I am almost two months into my year of writing, and I feel like I did back in college. Confused, anxious, and completely unaware of where my future lies.
The whole time I was in film school, I had this sense of unease. It never fit. Never felt like it would work. I envied my friends with more practical or more intellectual majors. I hated going to class and watching movies. It felt like a waste of my father’s money. I was besieged with guilt every minute. How could I be spending so much money on an education that felt so damn worthless?
It never felt right to me. The last four or so years of wannabe screenwriter felt off to me. Don’t get me wrong–I loved the writing part. I still feel lucky as all hell that I got so much time to write. But any hint of idealist in me died a long time ago, and I can’t stand the feel of writing something just because. There should be a purpose, a reason. It should be more than a file on my computer, a sample that will interest no one.
But, still, for eight or so years, I believed I was pursuing screenwriting. From the time I was 17 up until a few months ago. It feels right to exit that chapter of my life, but there is so much of it remaining.
It’s a major shift, isn’t it– to alter the goal I’ve been chasing for my entire adult life? It’s not as if I did a 180–I’m still attempting a writing career–but this is a big fucking deal. I spend so long convincing myself (every two weeks at least) that I should keep screenwriting. That I was finally a good enough writer. That something would happen eventually. It had to. I was doing everything people said–I was writing, I was networking, I was working hard. And I just didn’t understand why success was so elusive. I didn’t have a job in my field. I didn’t have an agent, a manager, whatever.
It didn’t feel possible.
And my pragmatic self (who would never really acknowledge something as silly as feelings) is glad I’ve closed the book on screenwriting. She is proud. I mean, she’s a little miffed it took four years, but she’s still proud. Something that isn’t working isn’t working. And, a lot of the time, it simply isn’t going to work.
I’m confident about my decision, but I still feel like the rug was pulled out from under my feet. My life feels so in flux. In the span of two months I went from believing I’d spend another 2-3 years working as a tutor and attempting a screenwriting career to embracing this idea that I had one year to make it or break it as a novelist.
And now I am wracked with anxiety. What the hell is going to happen and am I going to make it work? And what the hell am I doing with my life anyway?
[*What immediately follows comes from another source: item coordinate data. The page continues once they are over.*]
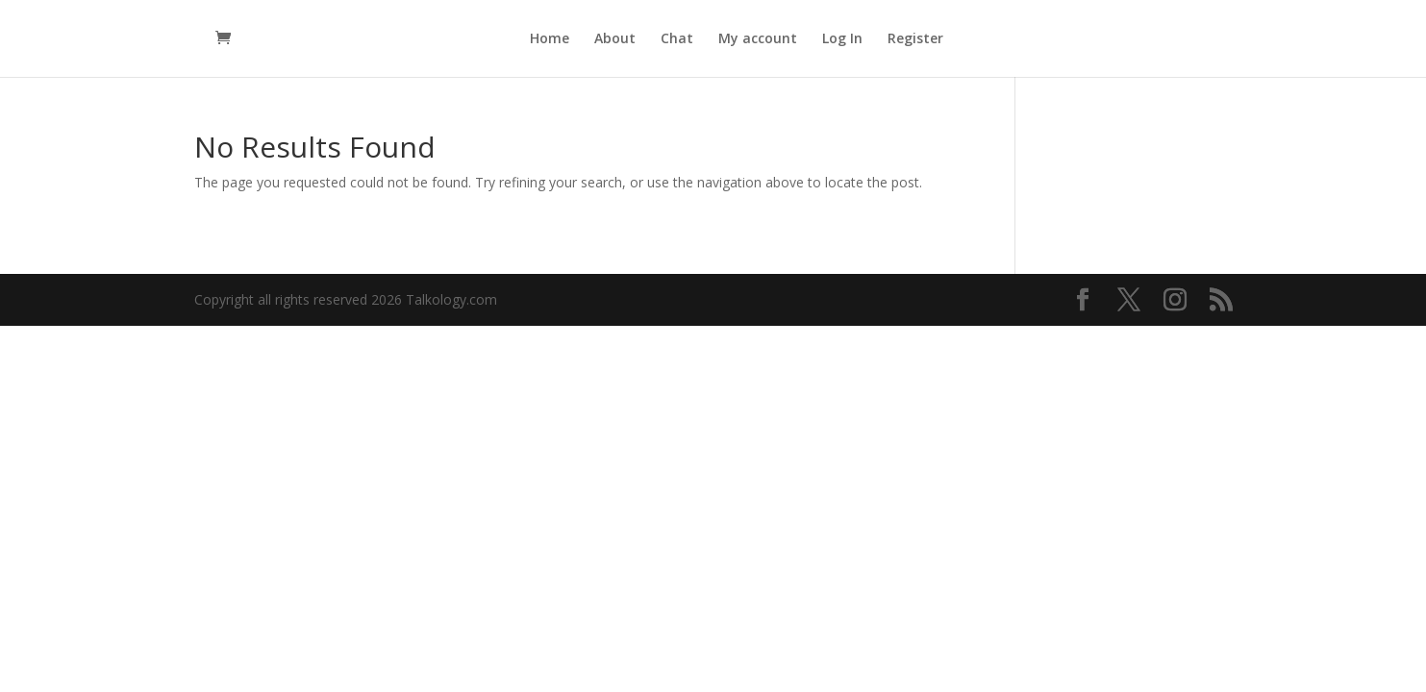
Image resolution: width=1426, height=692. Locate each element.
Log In (842, 39)
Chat (677, 39)
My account (757, 39)
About (615, 39)
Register (915, 39)
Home (549, 39)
When I read over the last year or two of my blog (or my paper diary, or the word doc diaries I’ve kept since high school), I see the same things over and over again. I suppose it makes sense. My questions are pretty normal. It’s not like I can ever definitively answer “what the hell am I doing with my life?” Everytime I ask myself if I should keep writing (and try hard to convince myself not to), I decide to stick with it. It’s not as if the decision is permanent. Hell, the main reason why I decided to go for a year of writing was so that I could stop asking myself this question. It’s the uncertainty that kills you.
I guess I might as well admit my uncertainty. I’m publishing stuff next month, and I’m anxious as all hell. It feels like a year of work is going into this. It’s a lot of pressure. I can’t keep thinking that I’m going to fail, that I am failing, that I’m always going to be failing.
I need to figure out a way to turn off this part of my brain, at least for a little while.